Data under study: Begin

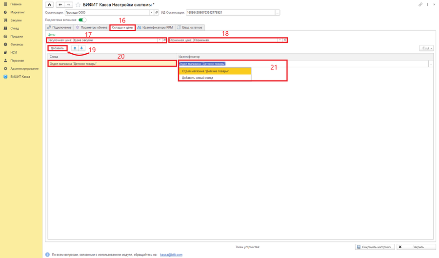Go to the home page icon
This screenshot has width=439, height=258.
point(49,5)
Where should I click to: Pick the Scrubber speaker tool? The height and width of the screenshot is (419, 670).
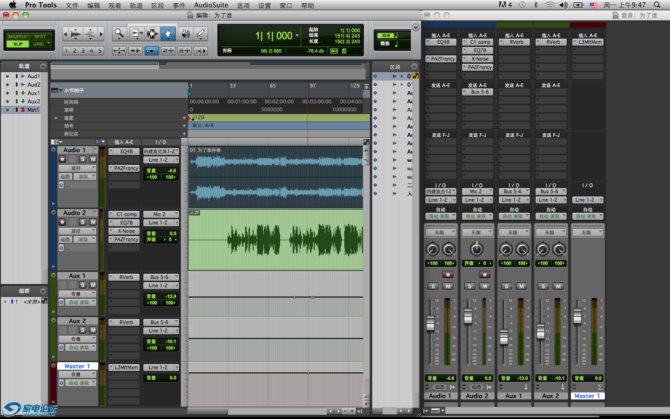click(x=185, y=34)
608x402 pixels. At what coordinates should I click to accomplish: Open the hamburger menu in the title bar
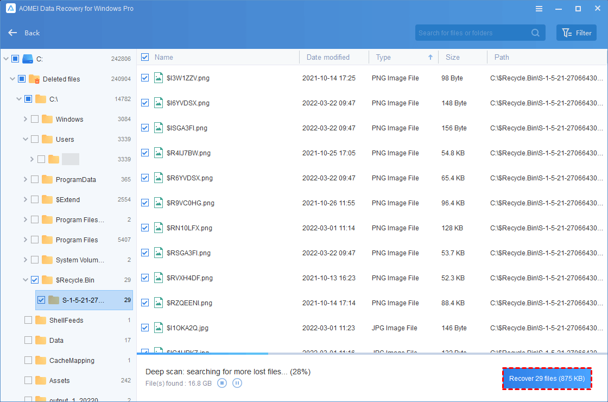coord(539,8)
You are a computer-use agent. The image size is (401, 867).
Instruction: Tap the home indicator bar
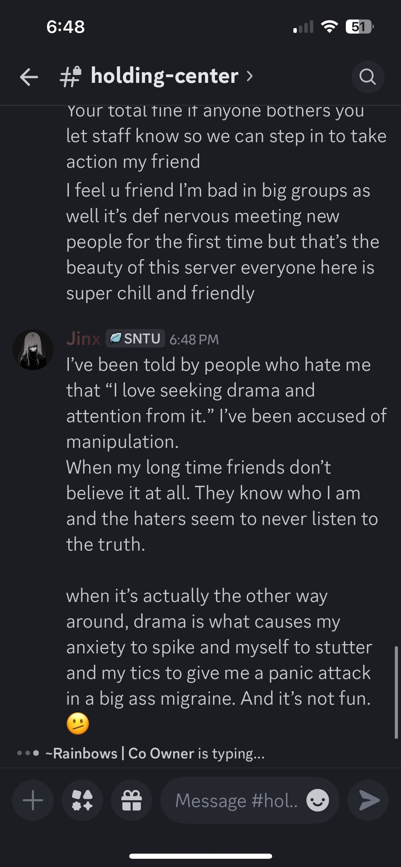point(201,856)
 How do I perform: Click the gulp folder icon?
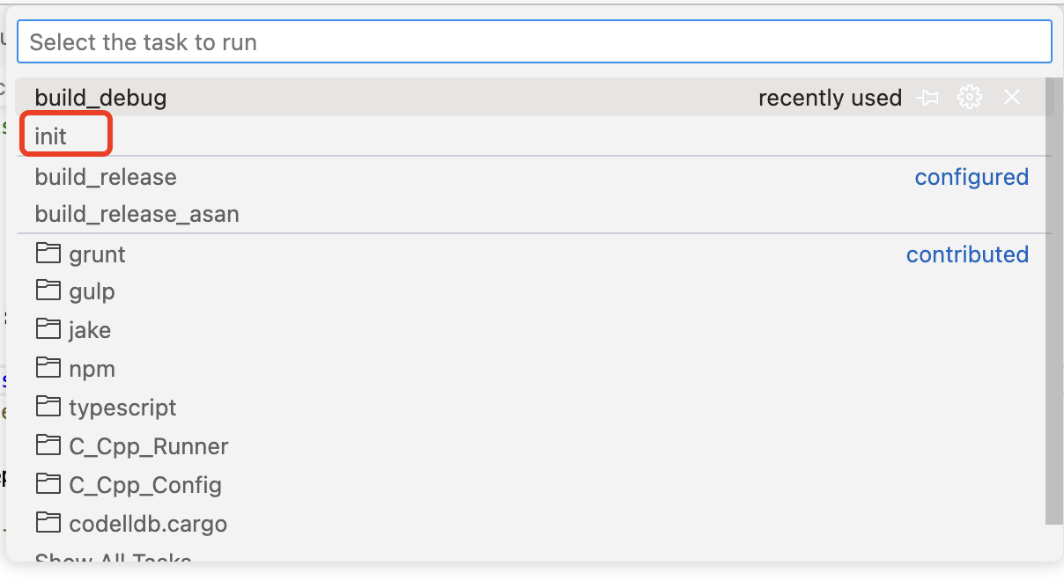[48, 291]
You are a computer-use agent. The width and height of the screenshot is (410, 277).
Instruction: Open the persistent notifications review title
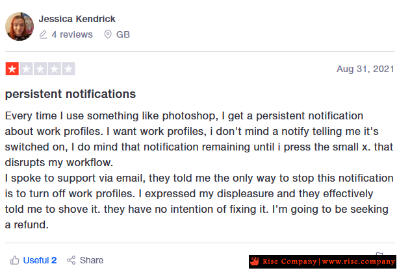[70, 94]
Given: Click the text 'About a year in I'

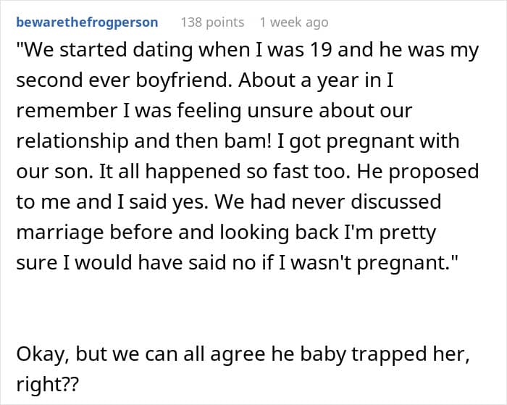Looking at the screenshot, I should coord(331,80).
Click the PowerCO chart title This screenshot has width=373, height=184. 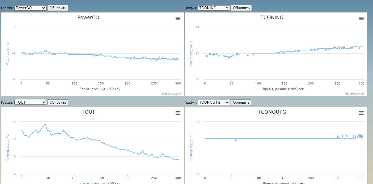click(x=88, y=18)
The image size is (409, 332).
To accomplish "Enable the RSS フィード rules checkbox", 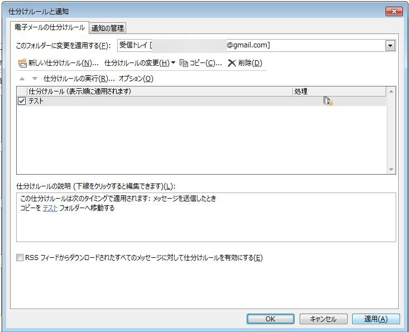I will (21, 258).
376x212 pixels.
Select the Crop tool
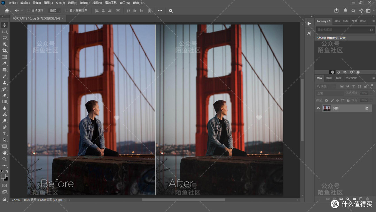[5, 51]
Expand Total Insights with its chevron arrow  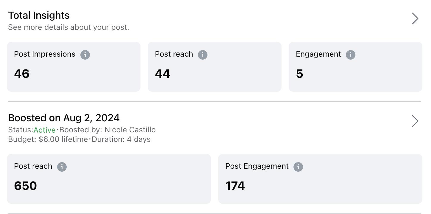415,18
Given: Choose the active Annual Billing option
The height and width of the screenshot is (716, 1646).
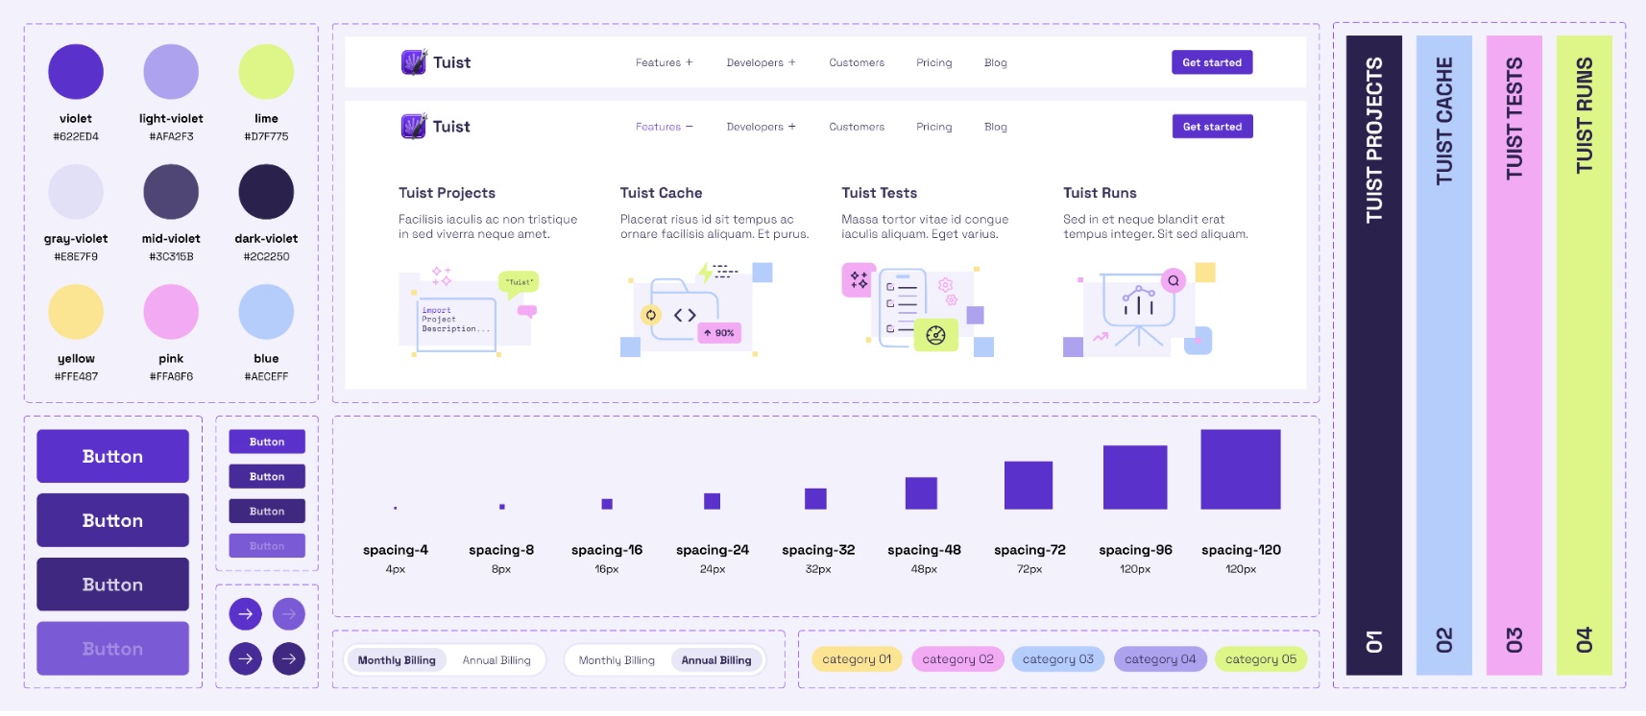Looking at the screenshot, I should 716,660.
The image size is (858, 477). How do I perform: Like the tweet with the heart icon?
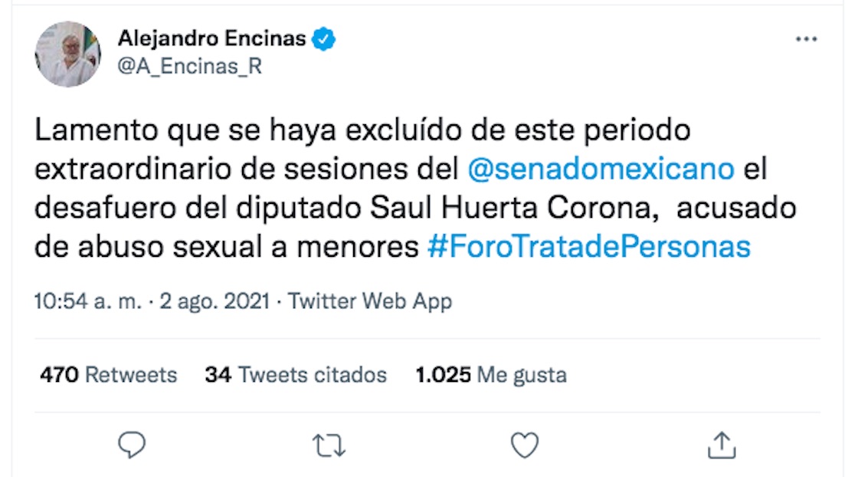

Data under study: End

▶ _Assignment_:
Go through the data, and copy each line in which the word "image" appears.

▶ _Response_:
You are a computer-use agent. The image size is (401, 867).
The image size is (409, 332).
The image size is (858, 477). How do I perform: Like the tweet with the heart icon?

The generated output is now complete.